Aslında nörobilimciler bu yüzde 50’nin değişmez olduğunu düşünüyorlardı. Bugün bunun doğru olmadığını biliyoruz. Bunu şöyle düşünebilirsiniz: Beyindeki bazı reseptörlerin sayısı doğuştandır. Bunlar mutluluk duygusu yaratan nörotransmitterlerin iletilmesinden sorumludur. Yani özellikle dopamin, serotonin ve endorfin. Bazı insanlarda daha az var, bazılarında ise daha fazla. Ancak olumlu olayları hayatımıza aktif olarak katarsak, sonradan alıcıların sayısı bir miktar artabilir. Yani beyin, sahip olduğumuz deneyimler aracılığıyla değişir.

İyimserlik, bunun işe yaraması için üzerime düşeni yaparsam iyi olacağına dair güvenim olduğu anlamına gelir.
Peki kendi genetik sınırlamalarımızı bir dereceye kadar ortadan kaldırmaya yardımcı olabilir miyiz?

Kesinlikle. Ve aktif olarak şekillendirebileceğimiz diğer yarısı var. Hayatımızda ne yapıyoruz? Çevremiz refahımızı nasıl şekillendiriyor? Ancak harekete geçmezseniz tek başına olumlu düşünmenin hiçbir faydası yoktur. İyimserlik sadece her şeyin yoluna gireceğini düşündüğüm anlamına gelmez. Bu saçmalık çünkü her şey iyi değil. İyimserlik, bunun işe yaraması için üzerime düşeni yaparsam iyi olacağına dair güvenim olduğu anlamına gelir.

Bir şeyi başardığımızda neden kendimizi bu kadar iyi hissediyoruz?

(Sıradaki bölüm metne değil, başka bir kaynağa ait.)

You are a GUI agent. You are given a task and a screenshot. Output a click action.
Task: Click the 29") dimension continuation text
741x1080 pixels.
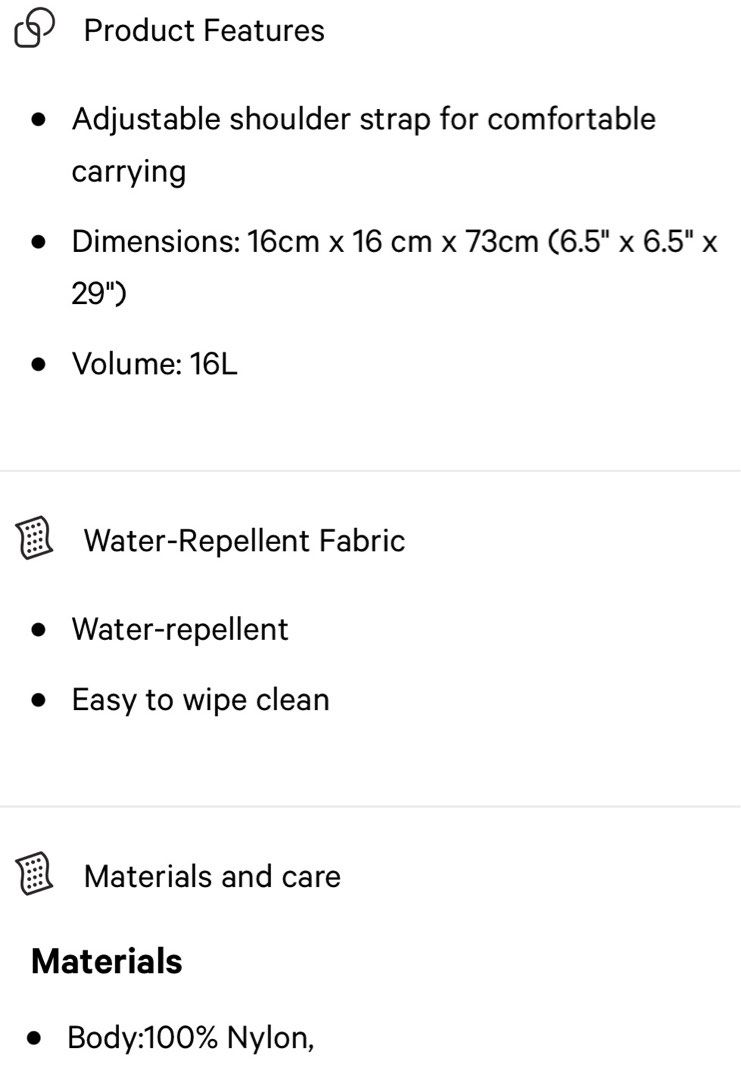click(x=99, y=293)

Bir şeyi başardığımızda tüm vücut endorfinle dolar. Temel olarak vücudun kendi morfinidir. Bu geçmiş zamanlardan kalma bir ödül sistemidir, çünkü evrim muhtemelen bizim mağarada öylece oturup açlıktan ölmemizi istemiyordu. Ama bunun yerine harekete geçiyoruz. Biz insanlar olarak bunu yapmak, yaratmak ve büyütmek bizim doğamızda var.